Task 1 =
In the text on the 2009 Archery World Cup, how many arrows made up the 50m qualification round of the compound legs?

Text excerpt =

= 2009 Archery World Cup =

International archery competition

The 2009 Archery World Cup was the 4th edition of the international archery circuit, organised by the World Archery Federation. The best individual and mixed performers in each discipline over the three legs then joined host representatives in qualifying for the finals.

This was the first edition of the world cup where the mixed team events were contested at the final, with the top ranked mixed teams competing against a host country team in a one match final.

==Competition rules and scoring==
The compound legs consisted of a 50m qualification round of 72 arrows, followed by the compound round at 50m on a 6-zone target face, using cumulative scoring for all individual, team and mixed competitions. The top four individual performers (with no more than two from each country) proceeded to the finals.

The recurve legs consisted of a FITA qualification round, followed by a 72m Olympic set system . The top seven individual performers (with no more than two from each country), plus one host nation representative if not already qualified, proceeded to the finals; the top mixed team performer proceeded to face the host nation at the finals, which were the same competition format as the legs. The team competition was not competed at the finals.

Records from a dataset:
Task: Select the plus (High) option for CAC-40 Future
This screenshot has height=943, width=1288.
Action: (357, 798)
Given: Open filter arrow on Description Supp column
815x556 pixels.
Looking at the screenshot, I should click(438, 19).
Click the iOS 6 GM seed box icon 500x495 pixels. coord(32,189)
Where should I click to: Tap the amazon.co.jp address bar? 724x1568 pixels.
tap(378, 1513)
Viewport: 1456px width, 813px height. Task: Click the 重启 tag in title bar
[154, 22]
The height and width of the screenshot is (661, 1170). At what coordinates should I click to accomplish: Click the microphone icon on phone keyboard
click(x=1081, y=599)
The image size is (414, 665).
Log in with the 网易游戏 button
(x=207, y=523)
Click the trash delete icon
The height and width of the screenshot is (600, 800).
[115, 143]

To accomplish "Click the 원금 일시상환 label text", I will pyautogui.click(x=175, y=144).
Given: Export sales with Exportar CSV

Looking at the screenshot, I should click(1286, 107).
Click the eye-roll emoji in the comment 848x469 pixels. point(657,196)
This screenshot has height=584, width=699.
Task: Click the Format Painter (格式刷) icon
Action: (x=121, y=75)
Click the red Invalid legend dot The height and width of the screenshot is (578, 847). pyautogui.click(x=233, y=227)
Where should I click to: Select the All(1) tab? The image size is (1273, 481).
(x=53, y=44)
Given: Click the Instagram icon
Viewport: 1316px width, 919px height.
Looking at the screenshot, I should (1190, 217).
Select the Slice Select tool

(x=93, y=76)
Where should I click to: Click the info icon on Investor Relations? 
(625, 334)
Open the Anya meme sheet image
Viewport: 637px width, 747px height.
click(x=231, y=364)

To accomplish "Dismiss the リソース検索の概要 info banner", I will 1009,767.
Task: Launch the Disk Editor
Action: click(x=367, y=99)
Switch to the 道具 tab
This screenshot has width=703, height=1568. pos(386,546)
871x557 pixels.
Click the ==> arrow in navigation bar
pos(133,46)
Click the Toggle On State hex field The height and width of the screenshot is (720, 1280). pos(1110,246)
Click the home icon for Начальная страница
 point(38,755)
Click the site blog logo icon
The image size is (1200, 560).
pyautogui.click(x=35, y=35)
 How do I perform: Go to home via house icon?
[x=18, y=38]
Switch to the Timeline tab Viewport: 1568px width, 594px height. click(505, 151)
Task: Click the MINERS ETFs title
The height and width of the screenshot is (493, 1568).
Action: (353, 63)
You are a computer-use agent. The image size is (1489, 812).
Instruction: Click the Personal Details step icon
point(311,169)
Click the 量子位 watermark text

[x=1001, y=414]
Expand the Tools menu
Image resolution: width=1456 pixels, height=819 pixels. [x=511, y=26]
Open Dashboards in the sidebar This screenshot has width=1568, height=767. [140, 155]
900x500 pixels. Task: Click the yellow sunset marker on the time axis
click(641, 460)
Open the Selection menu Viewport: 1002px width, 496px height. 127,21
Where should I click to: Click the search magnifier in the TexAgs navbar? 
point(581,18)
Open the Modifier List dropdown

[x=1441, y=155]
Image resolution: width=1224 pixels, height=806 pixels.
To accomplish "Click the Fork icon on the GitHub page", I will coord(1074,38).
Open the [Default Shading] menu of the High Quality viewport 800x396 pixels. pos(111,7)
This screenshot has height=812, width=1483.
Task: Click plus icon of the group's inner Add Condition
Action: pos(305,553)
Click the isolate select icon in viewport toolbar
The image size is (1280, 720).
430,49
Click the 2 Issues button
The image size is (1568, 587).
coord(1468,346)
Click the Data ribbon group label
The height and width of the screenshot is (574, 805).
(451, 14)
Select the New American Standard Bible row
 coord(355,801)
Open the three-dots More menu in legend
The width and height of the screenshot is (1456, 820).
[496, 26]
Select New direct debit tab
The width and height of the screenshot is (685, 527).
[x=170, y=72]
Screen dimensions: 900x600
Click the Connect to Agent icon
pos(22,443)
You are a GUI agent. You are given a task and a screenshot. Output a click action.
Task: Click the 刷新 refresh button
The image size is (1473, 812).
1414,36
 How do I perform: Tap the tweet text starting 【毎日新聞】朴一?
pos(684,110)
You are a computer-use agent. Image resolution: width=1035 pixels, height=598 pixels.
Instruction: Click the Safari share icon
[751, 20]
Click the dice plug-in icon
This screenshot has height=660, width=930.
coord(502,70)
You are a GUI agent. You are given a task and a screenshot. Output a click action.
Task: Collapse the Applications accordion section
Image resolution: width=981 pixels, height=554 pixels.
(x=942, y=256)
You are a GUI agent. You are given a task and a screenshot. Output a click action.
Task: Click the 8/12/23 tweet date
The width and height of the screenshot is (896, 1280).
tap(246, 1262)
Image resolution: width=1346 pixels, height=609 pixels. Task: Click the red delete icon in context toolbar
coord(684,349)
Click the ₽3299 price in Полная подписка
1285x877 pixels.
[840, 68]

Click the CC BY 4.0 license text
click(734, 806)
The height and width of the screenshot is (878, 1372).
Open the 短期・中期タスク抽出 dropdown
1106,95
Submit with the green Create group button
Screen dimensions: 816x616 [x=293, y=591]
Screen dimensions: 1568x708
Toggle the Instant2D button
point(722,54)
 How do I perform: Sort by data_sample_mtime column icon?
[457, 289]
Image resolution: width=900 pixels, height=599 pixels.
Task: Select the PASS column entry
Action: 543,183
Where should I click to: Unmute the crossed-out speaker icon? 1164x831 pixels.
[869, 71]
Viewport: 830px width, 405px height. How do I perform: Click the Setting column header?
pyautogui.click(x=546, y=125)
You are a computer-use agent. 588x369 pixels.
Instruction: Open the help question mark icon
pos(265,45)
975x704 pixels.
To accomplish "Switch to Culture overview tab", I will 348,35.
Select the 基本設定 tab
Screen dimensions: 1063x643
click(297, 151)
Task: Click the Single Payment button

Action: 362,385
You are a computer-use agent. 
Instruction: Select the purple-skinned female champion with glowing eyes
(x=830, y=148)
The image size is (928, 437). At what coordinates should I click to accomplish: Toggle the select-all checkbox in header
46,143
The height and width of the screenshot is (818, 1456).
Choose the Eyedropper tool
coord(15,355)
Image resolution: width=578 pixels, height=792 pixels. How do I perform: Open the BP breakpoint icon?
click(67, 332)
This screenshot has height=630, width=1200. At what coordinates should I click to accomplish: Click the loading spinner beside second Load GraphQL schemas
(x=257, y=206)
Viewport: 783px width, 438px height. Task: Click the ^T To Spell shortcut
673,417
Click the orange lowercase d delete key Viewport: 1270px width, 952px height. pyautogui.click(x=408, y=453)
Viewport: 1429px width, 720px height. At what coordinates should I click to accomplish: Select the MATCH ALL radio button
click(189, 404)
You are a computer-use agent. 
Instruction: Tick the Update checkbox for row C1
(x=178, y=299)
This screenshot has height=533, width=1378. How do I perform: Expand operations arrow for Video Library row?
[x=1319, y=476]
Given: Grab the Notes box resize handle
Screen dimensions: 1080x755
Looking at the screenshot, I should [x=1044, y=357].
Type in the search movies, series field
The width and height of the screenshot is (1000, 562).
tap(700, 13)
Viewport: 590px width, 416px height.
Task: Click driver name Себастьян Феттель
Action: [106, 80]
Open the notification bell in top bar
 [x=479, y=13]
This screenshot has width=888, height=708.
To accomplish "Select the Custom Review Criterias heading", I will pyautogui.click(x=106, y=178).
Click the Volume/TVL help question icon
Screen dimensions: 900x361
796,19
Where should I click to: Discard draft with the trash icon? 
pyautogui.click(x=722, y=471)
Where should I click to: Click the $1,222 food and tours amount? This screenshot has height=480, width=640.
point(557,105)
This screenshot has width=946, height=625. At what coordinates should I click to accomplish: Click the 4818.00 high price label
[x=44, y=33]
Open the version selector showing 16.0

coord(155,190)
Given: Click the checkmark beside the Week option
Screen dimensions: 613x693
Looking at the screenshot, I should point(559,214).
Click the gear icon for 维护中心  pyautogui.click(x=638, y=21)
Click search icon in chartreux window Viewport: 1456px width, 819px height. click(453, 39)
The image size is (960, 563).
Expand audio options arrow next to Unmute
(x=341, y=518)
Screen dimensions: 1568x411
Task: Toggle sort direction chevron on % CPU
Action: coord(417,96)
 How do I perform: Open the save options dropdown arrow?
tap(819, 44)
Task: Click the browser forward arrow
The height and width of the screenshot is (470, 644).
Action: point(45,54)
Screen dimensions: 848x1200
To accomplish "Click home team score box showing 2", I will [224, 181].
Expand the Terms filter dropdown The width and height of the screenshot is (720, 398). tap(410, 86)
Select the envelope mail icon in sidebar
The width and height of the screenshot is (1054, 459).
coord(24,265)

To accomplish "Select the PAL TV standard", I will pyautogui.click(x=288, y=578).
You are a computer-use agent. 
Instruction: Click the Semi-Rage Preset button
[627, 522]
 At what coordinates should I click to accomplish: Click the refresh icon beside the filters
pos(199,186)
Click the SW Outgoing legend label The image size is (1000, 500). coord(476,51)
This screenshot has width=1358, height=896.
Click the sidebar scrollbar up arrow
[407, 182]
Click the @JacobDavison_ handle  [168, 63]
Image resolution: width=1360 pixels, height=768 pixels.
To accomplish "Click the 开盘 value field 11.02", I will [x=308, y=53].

Task 2 =
From the rows, print the lines beginning with the one containing "Where should I click to: Unmute" and continuing through the one containing "pyautogui.click(x=546, y=125)", both included.

Correct result 1 =
72 arrows.

Correct result 2 =
Where should I click to: Unmute the crossed-out speaker icon? 1164x831 pixels.
[869, 71]
Viewport: 830px width, 405px height. How do I perform: Click the Setting column header?
pyautogui.click(x=546, y=125)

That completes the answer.